SUPPLIED TEXT>
In November 2019, the High Court handed down judgment in the latest in a series of cases concerning communication to the public over the internet. In what has been labelled as a “test case” on copyright infringement in sound recordings, the Court ruled that a digital service enabling users to link to internet radio stations infringed the Claimants’ copyright where: (i) the stations were not licensed in the UK or elsewhere; (ii) the stations were only licensed outside the UK; or (iii) they were premium stations. The decision serves as a reminder for businesses operating in the digital sphere that care needs to be taken to secure licences when linking to third party content that is not freely accessible in the UK.
The Case: Warner Music & Sony Music v TuneIn[i]
TuneIn is an internet radio service with links to over 100,000 radio stations around the world, accessible via website and apps. Although TuneIn does not transmit third party audio content, it collects and stores metadata in order to connect users to third party radio streams, as well as recommending internet radio stations and allowing users to search, browse and playback audio content.
The Claimants, Warner Music and Sony Music, own exclusive licences to copyright in sound recordings and alleged infringement against TuneIn by linking to this content without a licence.
Given the vast number of radio stations available via TuneIn’s service, the Court assessed four ‘sample’ categories:
- Radio stations licensed in the UK (Category 1);
- Radio stations which are not licensed in the UK or elsewhere (Category 2);
- Radio stations licensed for a territory outside the UK (Category 3); and
- Premium radio stations created for TuneIn, available exclusively for subscribers (Category 4).

RECORDS SUPPLIED>

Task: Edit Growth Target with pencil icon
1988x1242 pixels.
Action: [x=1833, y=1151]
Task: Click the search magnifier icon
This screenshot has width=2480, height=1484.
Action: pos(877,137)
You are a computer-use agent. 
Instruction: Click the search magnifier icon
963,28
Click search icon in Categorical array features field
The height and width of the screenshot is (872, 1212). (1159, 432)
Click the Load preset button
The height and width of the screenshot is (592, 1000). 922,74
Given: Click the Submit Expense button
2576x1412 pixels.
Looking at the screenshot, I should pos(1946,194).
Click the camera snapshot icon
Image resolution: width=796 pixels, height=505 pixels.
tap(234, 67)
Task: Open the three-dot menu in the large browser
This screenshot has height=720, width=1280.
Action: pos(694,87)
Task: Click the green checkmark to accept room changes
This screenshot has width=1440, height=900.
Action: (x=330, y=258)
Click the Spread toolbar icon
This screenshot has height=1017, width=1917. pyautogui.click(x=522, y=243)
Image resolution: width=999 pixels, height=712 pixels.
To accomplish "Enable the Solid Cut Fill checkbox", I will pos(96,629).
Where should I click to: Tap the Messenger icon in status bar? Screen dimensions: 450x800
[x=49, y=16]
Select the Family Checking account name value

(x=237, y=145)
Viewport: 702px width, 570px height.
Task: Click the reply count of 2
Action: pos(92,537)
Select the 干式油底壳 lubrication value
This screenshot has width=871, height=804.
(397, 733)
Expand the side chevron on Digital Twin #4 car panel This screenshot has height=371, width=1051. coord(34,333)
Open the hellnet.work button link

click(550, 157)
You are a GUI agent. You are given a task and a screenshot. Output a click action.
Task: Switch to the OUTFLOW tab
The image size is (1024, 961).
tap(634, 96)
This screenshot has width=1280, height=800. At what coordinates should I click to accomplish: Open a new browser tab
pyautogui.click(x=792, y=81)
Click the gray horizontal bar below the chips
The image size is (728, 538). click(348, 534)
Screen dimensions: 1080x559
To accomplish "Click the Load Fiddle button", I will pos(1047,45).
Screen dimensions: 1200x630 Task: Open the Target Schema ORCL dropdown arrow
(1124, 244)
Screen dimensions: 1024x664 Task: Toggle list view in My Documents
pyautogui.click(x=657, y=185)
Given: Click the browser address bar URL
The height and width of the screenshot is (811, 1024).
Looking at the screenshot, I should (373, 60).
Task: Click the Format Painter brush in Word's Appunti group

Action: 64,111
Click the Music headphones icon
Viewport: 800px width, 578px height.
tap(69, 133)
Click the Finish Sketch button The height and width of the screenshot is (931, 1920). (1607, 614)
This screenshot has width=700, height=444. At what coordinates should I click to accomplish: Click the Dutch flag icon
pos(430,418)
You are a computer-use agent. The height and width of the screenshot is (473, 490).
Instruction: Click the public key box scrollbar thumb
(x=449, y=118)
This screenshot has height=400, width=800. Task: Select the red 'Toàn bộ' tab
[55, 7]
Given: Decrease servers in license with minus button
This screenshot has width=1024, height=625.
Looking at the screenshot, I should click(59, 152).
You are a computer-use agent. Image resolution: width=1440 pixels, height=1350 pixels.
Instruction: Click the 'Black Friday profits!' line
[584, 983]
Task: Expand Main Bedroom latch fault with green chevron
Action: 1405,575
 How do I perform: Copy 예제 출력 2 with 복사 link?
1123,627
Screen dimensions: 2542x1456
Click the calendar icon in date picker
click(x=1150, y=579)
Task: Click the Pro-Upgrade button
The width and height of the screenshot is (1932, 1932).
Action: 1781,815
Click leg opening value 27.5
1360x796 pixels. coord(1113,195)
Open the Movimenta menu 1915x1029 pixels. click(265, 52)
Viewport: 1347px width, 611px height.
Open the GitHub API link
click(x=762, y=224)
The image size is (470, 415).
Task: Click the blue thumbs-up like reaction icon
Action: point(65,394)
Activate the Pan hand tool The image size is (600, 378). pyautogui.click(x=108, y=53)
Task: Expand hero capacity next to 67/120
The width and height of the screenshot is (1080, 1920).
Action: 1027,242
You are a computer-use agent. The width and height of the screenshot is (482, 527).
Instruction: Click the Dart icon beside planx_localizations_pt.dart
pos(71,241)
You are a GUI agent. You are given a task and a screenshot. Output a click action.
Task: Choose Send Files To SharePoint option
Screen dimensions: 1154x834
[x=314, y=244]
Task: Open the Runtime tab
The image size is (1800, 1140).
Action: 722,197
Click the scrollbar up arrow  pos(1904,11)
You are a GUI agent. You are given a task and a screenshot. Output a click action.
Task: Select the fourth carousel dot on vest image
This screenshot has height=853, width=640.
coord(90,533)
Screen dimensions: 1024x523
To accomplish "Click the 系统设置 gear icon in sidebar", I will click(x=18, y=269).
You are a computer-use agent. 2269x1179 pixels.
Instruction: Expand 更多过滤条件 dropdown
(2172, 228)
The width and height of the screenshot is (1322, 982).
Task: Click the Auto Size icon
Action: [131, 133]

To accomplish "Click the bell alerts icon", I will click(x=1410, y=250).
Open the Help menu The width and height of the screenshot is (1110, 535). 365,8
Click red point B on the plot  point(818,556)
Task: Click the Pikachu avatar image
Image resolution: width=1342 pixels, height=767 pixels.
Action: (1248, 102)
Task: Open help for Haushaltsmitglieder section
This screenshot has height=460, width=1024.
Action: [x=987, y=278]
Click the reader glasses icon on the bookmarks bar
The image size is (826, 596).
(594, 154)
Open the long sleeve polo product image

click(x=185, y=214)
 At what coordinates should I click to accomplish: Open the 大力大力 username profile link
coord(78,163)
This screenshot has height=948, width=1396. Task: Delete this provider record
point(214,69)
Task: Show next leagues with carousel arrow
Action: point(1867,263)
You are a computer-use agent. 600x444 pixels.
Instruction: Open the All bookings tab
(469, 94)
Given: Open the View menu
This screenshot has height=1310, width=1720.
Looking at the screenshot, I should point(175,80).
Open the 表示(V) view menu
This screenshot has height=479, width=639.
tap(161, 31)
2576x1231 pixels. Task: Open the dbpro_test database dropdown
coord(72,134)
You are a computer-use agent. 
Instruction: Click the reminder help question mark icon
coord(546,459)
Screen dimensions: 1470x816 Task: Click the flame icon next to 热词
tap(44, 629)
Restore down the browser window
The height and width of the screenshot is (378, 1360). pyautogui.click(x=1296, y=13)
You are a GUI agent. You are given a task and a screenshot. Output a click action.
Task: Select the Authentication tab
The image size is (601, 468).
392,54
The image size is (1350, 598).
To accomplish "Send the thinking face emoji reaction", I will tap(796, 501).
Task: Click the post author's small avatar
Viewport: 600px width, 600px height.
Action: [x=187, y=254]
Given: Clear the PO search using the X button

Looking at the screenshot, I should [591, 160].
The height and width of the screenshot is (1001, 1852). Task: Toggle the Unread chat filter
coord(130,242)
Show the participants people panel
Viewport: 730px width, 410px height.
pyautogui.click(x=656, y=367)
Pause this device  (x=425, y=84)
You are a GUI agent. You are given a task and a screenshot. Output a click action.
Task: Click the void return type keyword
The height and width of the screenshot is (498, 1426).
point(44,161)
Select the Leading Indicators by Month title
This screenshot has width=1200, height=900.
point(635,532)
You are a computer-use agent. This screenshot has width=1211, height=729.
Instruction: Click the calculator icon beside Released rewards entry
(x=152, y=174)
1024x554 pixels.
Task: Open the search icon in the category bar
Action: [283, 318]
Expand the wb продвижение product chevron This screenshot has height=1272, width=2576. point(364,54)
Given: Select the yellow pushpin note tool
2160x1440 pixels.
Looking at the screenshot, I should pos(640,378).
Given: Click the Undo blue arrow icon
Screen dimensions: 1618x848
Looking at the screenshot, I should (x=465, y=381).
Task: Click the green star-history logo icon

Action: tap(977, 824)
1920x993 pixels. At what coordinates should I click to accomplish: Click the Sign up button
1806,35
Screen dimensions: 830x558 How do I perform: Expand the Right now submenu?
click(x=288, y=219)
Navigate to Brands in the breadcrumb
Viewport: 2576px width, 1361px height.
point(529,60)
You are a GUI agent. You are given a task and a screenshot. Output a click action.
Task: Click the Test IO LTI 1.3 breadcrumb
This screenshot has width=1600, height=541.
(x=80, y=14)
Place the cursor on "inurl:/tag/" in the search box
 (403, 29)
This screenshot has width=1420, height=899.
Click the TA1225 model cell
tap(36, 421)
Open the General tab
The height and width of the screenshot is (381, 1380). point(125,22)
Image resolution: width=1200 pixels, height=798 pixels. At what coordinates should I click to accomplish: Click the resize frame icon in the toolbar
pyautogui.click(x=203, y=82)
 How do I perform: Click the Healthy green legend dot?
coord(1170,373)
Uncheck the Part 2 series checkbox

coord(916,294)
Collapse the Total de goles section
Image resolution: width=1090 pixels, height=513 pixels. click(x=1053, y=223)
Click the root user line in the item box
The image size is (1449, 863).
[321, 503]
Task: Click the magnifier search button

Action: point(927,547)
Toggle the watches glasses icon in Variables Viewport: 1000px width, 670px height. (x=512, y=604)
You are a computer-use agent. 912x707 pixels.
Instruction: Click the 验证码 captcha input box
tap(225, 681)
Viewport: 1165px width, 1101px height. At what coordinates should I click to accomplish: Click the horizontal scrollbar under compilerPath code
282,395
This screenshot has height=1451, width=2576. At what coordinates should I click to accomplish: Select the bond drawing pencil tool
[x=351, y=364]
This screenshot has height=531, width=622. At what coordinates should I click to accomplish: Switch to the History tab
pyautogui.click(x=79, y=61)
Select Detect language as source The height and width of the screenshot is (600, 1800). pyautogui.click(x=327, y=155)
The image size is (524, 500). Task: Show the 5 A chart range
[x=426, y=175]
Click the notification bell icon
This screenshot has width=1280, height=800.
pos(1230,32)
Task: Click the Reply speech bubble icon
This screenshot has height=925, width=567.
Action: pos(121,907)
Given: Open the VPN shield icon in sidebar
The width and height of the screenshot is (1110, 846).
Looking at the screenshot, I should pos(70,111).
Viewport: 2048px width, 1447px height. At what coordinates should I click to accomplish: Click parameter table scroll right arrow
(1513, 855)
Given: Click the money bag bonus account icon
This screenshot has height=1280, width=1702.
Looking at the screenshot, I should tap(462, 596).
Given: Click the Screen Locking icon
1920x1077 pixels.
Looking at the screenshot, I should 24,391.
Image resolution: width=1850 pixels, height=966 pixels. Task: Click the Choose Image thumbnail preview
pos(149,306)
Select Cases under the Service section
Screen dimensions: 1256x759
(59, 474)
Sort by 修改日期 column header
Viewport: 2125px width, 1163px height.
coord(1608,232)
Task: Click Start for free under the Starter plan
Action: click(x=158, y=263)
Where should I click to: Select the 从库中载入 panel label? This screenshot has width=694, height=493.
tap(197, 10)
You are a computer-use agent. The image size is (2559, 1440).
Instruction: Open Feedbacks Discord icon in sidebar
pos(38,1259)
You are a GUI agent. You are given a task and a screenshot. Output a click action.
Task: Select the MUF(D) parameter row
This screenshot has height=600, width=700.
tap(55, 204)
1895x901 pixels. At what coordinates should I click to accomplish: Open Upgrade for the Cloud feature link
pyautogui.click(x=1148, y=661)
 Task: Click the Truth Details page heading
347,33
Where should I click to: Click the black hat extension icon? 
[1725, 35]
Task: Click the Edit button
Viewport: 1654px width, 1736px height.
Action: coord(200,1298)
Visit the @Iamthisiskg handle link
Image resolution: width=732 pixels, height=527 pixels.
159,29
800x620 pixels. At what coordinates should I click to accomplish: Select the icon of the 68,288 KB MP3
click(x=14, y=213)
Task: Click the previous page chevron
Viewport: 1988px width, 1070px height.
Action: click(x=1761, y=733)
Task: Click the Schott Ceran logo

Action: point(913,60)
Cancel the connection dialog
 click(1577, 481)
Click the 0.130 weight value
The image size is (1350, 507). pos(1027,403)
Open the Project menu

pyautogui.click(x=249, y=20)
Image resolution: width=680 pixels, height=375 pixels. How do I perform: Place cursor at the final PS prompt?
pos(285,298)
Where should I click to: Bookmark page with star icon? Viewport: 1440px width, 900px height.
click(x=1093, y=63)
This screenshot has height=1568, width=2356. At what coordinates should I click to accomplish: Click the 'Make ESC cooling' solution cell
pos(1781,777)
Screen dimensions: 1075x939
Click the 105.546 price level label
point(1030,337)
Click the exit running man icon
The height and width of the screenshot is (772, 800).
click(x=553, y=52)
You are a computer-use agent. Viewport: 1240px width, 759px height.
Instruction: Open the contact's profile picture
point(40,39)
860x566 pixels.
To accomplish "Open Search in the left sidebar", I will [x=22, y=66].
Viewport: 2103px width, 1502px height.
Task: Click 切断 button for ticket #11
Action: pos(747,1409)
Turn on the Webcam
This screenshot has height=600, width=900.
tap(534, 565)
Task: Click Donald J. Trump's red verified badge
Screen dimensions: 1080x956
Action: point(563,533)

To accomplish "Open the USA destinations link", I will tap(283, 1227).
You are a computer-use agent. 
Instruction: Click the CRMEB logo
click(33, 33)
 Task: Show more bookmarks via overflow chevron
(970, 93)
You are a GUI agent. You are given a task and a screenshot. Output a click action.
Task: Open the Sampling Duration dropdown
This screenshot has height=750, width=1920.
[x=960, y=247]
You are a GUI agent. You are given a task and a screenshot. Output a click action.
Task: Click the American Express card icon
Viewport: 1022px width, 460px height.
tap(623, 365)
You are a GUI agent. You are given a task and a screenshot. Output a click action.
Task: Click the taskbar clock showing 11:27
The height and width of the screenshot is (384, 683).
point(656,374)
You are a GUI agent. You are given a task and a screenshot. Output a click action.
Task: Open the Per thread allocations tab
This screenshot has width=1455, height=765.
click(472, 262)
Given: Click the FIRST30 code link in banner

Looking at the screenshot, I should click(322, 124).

YOUR TASKS>
(A) Decide whether each statement agrees with the TuneIn case summary, answering yes or no and quoting the words of the summary that settle it: (i) TuneIn itself transmits third party audio content; (ii) the High Court delivered its judgment in November 2019; (iii) the premium stations in Category 4 are open to all users of the service.
(B) According to the TuneIn case summary, how many radio stations does TuneIn's service link to?
(C) Carry the TuneIn case summary forward from the point at which it stops.
The listing was taken from a separate source and has no connection to the TuneIn case summary.

ANSWERS TO THE TASKS>
(A)
(i) No: "Although TuneIn does not transmit third party audio content"
(ii) Yes: "In November 2019, the High Court handed down judgment"
(iii) No: "available exclusively for subscribers"

(B) Over 100,000 radio stations around the world.

(C)
Ruling primarily in favour of the Claimants, the Court held that TuneIn was targeting UK internet users and Categories 2, 3 and 4 of the service amounted to an infringing communication to the public. The providers of these stations also infringed when their streams were played to UK users via TuneIn’s service, and TuneIn had authorised such infringements as a joint tortfeasor.
However, given that the Category 1 stations were already licensed in the UK and freely available to users, connecting users to this content via TuneIn was not an infringing communication. TuneIn did not communicate these works to a ‘new public’, as the UK public had already been accounted for by rightholders when the stations were licensed in the UK.
This decision follows in the wake of high-profile CJEU decisions on hyperlinking in recent years (including GS Media and Svensson) and provides a useful insight on the UK’s approach to copyright infringement in the context of linking.
Businesses which connect users to third party content will need to give careful consideration to the scope of licences that may be required and undertaking appropriate clearance checks, particularly where (as was the case with TuneIn) linking forms a central part of its commercial operations and territorial issues are involved. However, the Court’s acknowledgment that linking to stations already licensed in the UK will not be an infringing communication will be well received as preserving a balance between copyright protection and freedom of access to the internet.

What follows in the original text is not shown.